#### [SOAL A]
Ringkas paragraf dalam teks kutipan yang diawali "Di tahun 2003, pertama kalinya" menjadi daftar butir tanpa membuang fakta utamanya.
#### [SOAL B]
Sambung kisah tentang FTIS UNPAR dalam teks kutipan, mulai sesudah kalimat terakhirnya.

#### [TEKS KUTIPAN]

◇ ◇ ◇ ◇ ◇ ◇ ◇

Dalam rangkaian Dies 25 tahun FTIS UNPAR, panitia menerbitkan bunga rampai, berupa kisah-kisah dari warga FTIS.
oleh Pascal Alfadian Nugroho, IF ’03

Di tahun 2003, pertama kalinya saya menginjakkan kaki di FTIS UNPAR, yang dahulu bernama Fakultas Matematika dan Ilmu Pengetahuan Alam (FMIPA). Jurusan yang saya ambil bernama Ilmu Komputer, dan sampai sekarang saya pun tidak yakin jurusan tersebut lebih cocok dianggap sebagai ilmu matematika atau pengetahuan alam. Walau begitu, seiring dengan berubahnya nama fakultas menjadi Fakultas Teknologi Informasi dan Sains dan jurusan menjadi Informatika, terlihat perubahan-perubahan positif yang dilakukan untuk mengikuti perkembangan zaman dan tantangan-tantangannya.

◇ ◇ ◇ ◇ ◇ ◇ ◇

#### [DATA YANG DITAMPILKAN]
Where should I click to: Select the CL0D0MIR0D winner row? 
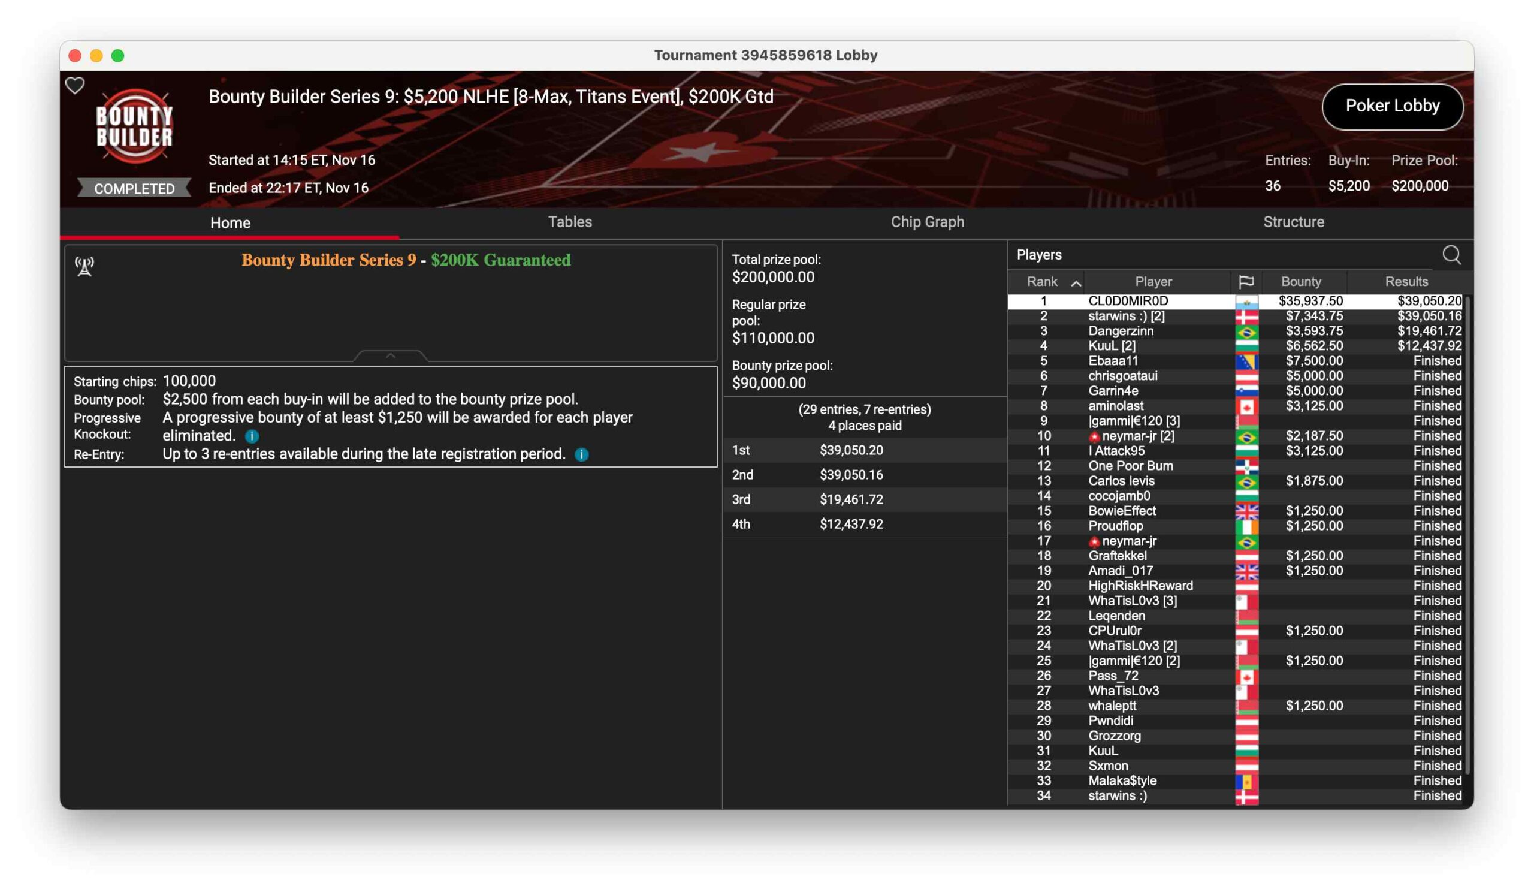click(1127, 301)
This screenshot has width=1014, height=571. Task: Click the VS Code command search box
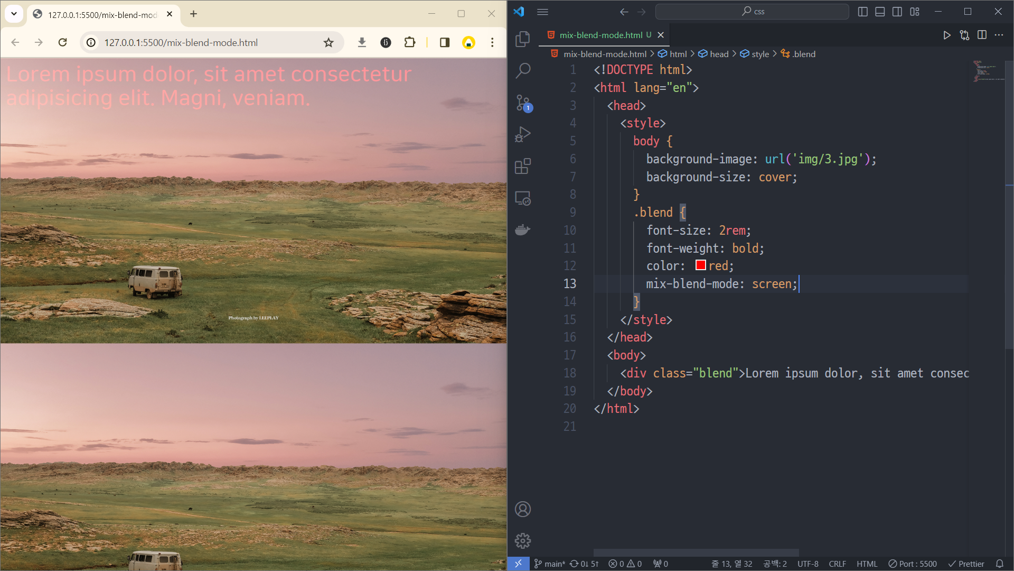[x=752, y=12]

◇ ◇ ◇ ◇ ◇ ◇ ◇

#### [JAWABAN TERTULIS A]
- Penulis pertama kali masuk FTIS UNPAR pada 2003. Saat itu fakultasnya masih bernama Fakultas Matematika dan Ilmu Pengetahuan Alam (FMIPA).
- Jurusan yang diambil adalah Ilmu Komputer. Sampai sekarang penulis tidak yakin jurusan itu lebih cocok digolongkan ke matematika atau pengetahuan alam.
- Nama fakultas kemudian berubah menjadi Fakultas Teknologi Informasi dan Sains, dan nama jurusannya menjadi Informatika.
- Seiring perubahan nama itu, terlihat perubahan positif untuk mengikuti perkembangan zaman dan tantangannya.

#### [JAWABAN TERTULIS B]
Di masa tersebut, saya menikmati hidup di kota Bandung dan UNPAR sebagai mahasiswa, tanpa diganggu oleh notifikasi pesan WhatsApp dan foto makanan di Instagram yang harus saya like. Minggu-minggu pertama kuliah dibarengi dengan acara penerimaan mahasiswa baru oleh senior kami, berupa permainan-permainan outdoor yang menyenangkan dan penuh kebersamaan. Sambil bermain, kami juga mendengar mahasiswa-mahasiswa baru dari fakultas sebelah yang sedang berlari gaya militer sambil meneriakkan yel-yel “Hei, (fakultas kami) paling oke, yang lainnya memble…”

Sebagian besar hidup perkuliahan saya selama empat tahun dihabiskan di gedung fakultas ini, yaitu di gedung 9 (tepatnya di lantai 1 dan semi-basement). Sesekali kami berkuliah di luar gedung, saat mengambil mata kuliah umum atau mata kuliah dari fakultas lain. Terlebih pada saat itu, saya sempat bertugas menjadi administrator laboratorium komputasi, melayani ketiga jurusan yang ada di FMIPA.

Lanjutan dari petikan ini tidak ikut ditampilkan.